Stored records
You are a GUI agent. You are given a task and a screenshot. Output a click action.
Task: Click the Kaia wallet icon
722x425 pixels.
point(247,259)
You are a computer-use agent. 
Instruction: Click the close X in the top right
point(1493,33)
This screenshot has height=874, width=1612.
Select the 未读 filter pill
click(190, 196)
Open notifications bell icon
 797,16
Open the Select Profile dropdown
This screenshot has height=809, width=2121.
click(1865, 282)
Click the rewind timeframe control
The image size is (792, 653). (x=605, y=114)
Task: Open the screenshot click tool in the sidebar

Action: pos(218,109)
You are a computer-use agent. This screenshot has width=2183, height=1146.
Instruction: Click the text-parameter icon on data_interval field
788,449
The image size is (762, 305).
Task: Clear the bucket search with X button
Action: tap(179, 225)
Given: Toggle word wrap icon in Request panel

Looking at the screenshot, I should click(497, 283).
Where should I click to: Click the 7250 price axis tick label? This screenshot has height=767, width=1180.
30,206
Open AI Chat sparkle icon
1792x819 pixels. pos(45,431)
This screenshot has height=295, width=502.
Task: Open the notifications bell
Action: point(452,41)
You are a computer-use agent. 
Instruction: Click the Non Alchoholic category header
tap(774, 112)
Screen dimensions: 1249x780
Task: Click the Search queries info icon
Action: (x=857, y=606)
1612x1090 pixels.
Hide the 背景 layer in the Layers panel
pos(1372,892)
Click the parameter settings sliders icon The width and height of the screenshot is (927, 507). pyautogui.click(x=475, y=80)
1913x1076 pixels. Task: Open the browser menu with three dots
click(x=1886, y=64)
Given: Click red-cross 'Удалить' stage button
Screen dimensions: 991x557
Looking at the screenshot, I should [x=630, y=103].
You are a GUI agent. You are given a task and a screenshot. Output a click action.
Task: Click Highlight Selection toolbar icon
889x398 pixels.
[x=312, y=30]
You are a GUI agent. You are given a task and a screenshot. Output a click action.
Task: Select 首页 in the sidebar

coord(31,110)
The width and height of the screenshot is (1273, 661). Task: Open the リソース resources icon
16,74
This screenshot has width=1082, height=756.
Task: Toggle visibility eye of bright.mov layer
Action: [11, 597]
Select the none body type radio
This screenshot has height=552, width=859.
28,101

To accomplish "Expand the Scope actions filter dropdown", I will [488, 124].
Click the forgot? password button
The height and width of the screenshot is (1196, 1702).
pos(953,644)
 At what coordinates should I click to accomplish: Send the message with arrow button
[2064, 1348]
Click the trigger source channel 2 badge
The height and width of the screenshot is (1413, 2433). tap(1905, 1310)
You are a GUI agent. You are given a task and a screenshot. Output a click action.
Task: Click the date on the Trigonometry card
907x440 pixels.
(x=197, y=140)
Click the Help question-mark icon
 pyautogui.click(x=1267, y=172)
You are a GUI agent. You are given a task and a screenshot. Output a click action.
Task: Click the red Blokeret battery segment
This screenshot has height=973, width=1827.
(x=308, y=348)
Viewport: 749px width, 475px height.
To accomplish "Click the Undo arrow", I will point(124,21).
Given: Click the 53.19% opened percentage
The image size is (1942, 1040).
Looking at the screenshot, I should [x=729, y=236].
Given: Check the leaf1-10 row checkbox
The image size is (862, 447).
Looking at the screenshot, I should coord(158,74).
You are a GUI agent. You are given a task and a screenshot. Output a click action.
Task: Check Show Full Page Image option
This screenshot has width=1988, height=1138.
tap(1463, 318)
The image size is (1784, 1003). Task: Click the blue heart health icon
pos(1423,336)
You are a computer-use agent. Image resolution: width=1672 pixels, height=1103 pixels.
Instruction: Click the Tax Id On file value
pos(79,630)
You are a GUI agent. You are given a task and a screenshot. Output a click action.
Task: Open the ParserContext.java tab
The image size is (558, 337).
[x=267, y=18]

Prompt: For each entry above, write out an exact copy.

Expected answer:
You are a GUI agent. You are given a task and a screenshot. Output a click action.
Task: Click the Kaia wallet icon
722x425 pixels.
point(247,259)
You are a computer-use agent. 
Instruction: Click the close X in the top right
point(1493,33)
This screenshot has height=874, width=1612.
Select the 未读 filter pill
click(190, 196)
Open notifications bell icon
 797,16
Open the Select Profile dropdown
This screenshot has height=809, width=2121.
click(1865, 282)
Click the rewind timeframe control
The image size is (792, 653). (x=605, y=114)
Task: Open the screenshot click tool in the sidebar

Action: pos(218,109)
You are a computer-use agent. This screenshot has width=2183, height=1146.
Instruction: Click the text-parameter icon on data_interval field
788,449
The image size is (762, 305).
Task: Clear the bucket search with X button
Action: tap(179, 225)
Given: Toggle word wrap icon in Request panel

Looking at the screenshot, I should click(497, 283).
Where should I click to: Click the 7250 price axis tick label? This screenshot has height=767, width=1180.
30,206
Open AI Chat sparkle icon
1792x819 pixels. pos(45,431)
This screenshot has height=295, width=502.
Task: Open the notifications bell
Action: point(452,41)
You are a computer-use agent. 
Instruction: Click the Non Alchoholic category header
tap(774, 112)
Screen dimensions: 1249x780
Task: Click the Search queries info icon
Action: (x=857, y=606)
1612x1090 pixels.
Hide the 背景 layer in the Layers panel
pos(1372,892)
Click the parameter settings sliders icon The width and height of the screenshot is (927, 507). pyautogui.click(x=475, y=80)
1913x1076 pixels. Task: Open the browser menu with three dots
click(x=1886, y=64)
Given: Click red-cross 'Удалить' stage button
Screen dimensions: 991x557
Looking at the screenshot, I should [x=630, y=103].
You are a GUI agent. You are given a task and a screenshot. Output a click action.
Task: Click Highlight Selection toolbar icon
889x398 pixels.
[x=312, y=30]
You are a GUI agent. You are given a task and a screenshot. Output a click action.
Task: Select 首页 in the sidebar

coord(31,110)
The width and height of the screenshot is (1273, 661). Task: Open the リソース resources icon
16,74
This screenshot has width=1082, height=756.
Task: Toggle visibility eye of bright.mov layer
Action: [11, 597]
Select the none body type radio
This screenshot has height=552, width=859.
28,101

To accomplish "Expand the Scope actions filter dropdown", I will [488, 124].
Click the forgot? password button
The height and width of the screenshot is (1196, 1702).
pos(953,644)
 At what coordinates should I click to accomplish: Send the message with arrow button
[2064, 1348]
Click the trigger source channel 2 badge
The height and width of the screenshot is (1413, 2433). tap(1905, 1310)
You are a GUI agent. You are given a task and a screenshot. Output a click action.
Task: Click the date on the Trigonometry card
907x440 pixels.
(x=197, y=140)
Click the Help question-mark icon
 pyautogui.click(x=1267, y=172)
You are a GUI agent. You are given a task and a screenshot. Output a click action.
Task: Click the red Blokeret battery segment
This screenshot has height=973, width=1827.
(x=308, y=348)
Viewport: 749px width, 475px height.
To accomplish "Click the Undo arrow", I will point(124,21).
Given: Click the 53.19% opened percentage
The image size is (1942, 1040).
Looking at the screenshot, I should [x=729, y=236].
Given: Check the leaf1-10 row checkbox
The image size is (862, 447).
Looking at the screenshot, I should coord(158,74).
You are a GUI agent. You are given a task and a screenshot. Output a click action.
Task: Check Show Full Page Image option
This screenshot has width=1988, height=1138.
tap(1463, 318)
The image size is (1784, 1003). Task: Click the blue heart health icon
pos(1423,336)
You are a computer-use agent. Image resolution: width=1672 pixels, height=1103 pixels.
Instruction: Click the Tax Id On file value
pos(79,630)
You are a GUI agent. You are given a task and a screenshot. Output a click action.
Task: Open the ParserContext.java tab
The image size is (558, 337).
[x=267, y=18]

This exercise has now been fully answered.